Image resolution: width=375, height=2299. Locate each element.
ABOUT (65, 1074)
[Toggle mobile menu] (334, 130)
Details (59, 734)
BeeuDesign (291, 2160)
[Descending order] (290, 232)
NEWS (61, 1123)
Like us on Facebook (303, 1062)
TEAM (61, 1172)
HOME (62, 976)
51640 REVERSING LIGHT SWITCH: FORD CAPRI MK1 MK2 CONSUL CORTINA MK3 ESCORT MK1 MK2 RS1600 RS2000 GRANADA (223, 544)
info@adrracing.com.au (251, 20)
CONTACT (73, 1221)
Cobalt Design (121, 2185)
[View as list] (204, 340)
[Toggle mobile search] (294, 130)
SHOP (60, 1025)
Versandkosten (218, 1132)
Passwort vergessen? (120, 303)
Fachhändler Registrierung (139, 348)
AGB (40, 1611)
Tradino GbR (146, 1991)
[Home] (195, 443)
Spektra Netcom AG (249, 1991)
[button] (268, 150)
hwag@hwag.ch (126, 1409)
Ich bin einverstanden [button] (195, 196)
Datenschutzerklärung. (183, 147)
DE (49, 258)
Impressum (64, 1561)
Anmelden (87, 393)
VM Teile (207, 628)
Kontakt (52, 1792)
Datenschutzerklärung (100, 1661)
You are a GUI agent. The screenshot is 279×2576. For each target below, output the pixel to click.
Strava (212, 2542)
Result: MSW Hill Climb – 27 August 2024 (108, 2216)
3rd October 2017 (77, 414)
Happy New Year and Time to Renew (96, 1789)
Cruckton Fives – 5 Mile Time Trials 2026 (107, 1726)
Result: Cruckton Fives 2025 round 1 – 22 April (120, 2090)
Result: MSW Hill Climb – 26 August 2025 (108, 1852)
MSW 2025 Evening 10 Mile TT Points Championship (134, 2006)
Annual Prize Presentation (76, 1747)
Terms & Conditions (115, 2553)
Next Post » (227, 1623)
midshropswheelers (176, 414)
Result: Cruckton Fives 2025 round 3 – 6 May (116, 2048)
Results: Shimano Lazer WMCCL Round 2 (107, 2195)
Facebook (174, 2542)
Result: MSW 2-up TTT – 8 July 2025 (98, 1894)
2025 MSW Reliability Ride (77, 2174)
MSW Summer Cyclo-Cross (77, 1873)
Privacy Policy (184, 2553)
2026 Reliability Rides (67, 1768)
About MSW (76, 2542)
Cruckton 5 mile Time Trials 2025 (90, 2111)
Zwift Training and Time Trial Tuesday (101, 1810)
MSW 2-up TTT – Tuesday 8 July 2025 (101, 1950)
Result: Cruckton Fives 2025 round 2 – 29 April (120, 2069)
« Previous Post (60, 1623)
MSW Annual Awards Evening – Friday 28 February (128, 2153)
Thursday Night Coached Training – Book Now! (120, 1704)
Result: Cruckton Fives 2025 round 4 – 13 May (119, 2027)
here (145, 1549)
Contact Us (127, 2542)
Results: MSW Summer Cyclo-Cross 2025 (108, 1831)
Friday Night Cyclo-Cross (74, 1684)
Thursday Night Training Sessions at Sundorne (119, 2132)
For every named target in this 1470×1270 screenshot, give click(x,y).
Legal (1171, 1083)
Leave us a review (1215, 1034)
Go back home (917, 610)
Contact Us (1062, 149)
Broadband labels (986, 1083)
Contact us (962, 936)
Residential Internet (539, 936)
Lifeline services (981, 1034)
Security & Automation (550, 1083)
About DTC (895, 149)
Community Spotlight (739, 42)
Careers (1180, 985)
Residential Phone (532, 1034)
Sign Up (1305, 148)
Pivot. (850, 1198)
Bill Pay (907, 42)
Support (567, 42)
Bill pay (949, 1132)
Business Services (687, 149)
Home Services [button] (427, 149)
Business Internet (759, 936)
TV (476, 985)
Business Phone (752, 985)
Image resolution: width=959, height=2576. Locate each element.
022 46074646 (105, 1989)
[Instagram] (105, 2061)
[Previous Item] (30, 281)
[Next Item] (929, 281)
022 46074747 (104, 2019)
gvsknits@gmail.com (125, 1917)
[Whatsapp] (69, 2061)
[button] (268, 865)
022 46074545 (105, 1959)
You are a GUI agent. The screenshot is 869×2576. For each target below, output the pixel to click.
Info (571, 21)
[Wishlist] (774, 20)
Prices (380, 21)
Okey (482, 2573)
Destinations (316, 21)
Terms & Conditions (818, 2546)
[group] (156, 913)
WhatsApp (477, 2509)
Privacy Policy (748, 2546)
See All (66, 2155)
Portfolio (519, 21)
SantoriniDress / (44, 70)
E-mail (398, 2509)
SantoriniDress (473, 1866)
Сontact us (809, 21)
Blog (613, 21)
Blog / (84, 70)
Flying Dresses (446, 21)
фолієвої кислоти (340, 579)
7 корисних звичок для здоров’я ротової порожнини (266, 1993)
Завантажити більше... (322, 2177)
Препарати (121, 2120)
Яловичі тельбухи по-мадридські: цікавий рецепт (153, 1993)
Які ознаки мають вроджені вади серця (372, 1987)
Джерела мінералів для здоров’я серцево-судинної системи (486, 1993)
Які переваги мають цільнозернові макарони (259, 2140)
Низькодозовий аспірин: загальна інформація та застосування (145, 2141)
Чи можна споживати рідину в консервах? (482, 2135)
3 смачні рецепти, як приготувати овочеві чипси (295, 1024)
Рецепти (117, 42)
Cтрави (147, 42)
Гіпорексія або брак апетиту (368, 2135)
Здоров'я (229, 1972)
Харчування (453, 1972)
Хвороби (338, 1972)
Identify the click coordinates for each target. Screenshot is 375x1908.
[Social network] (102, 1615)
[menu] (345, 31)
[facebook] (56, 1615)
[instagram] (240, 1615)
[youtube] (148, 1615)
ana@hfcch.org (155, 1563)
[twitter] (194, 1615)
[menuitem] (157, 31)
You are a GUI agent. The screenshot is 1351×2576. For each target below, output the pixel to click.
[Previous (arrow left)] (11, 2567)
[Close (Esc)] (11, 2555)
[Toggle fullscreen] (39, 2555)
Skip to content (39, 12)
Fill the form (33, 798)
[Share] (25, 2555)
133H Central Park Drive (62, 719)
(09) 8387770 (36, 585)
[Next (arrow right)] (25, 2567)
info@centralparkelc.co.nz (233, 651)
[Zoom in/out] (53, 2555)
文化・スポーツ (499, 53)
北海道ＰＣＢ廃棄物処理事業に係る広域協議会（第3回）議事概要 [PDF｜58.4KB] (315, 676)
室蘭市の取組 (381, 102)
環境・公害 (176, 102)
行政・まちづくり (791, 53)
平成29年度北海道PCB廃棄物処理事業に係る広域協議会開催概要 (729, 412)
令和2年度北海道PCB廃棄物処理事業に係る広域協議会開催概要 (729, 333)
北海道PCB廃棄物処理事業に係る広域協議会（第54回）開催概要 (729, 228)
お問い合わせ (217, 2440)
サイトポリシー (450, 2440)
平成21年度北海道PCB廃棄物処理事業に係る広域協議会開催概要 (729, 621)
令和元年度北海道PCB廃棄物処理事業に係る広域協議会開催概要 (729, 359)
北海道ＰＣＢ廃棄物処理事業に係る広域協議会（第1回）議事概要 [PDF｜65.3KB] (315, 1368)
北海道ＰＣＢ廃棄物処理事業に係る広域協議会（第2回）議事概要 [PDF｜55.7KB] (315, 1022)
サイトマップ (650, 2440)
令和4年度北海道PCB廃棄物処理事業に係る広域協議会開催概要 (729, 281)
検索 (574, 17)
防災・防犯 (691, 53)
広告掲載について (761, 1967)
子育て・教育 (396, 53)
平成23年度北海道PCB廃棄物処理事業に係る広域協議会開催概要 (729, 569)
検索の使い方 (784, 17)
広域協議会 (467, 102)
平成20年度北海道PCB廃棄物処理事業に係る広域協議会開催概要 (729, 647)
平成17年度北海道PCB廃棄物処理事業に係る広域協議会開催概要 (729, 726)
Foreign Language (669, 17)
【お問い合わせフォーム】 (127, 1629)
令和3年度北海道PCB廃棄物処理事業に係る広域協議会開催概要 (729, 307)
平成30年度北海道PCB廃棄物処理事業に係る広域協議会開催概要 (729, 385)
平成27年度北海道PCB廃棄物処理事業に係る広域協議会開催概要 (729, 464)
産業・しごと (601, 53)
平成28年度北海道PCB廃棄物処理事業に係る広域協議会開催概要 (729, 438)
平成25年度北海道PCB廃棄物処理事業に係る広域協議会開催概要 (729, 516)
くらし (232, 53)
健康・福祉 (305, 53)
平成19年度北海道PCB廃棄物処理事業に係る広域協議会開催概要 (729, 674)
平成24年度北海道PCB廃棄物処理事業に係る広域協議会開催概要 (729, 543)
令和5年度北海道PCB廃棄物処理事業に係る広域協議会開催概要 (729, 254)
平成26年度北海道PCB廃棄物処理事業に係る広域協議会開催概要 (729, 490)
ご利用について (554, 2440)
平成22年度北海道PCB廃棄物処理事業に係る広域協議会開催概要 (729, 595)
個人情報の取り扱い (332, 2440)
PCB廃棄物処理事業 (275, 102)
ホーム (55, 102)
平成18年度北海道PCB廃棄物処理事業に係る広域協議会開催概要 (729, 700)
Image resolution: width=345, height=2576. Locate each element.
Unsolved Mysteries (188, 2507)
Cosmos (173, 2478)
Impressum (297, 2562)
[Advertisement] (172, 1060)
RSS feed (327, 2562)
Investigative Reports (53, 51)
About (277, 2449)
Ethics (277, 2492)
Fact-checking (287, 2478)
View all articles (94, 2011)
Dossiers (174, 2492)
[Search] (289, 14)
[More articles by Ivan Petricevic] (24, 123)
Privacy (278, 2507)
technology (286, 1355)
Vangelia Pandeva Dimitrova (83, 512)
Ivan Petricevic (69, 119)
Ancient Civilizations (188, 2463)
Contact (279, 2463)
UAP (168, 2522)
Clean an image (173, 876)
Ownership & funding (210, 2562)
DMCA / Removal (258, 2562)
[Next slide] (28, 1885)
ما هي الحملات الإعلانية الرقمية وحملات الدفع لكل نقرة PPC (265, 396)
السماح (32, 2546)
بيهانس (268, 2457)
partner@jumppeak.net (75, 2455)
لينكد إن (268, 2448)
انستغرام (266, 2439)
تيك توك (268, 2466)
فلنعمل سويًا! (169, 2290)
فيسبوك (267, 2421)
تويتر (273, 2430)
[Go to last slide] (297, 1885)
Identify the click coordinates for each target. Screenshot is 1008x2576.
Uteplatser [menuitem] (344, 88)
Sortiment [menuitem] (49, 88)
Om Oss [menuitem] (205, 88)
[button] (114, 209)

● ACTIVITY:
Above this task is a listing. Restate, word for word and with nothing added, the lines from the one with "[Search] (289, 14)" through the one with "[Next slide] (28, 1885)".

● TASK ANSWER:
[Search] (289, 14)
[More articles by Ivan Petricevic] (24, 123)
Privacy (278, 2507)
technology (286, 1355)
Vangelia Pandeva Dimitrova (83, 512)
Ivan Petricevic (69, 119)
Ancient Civilizations (188, 2463)
Contact (279, 2463)
UAP (168, 2522)
Clean an image (173, 876)
Ownership & funding (210, 2562)
DMCA / Removal (258, 2562)
[Next slide] (28, 1885)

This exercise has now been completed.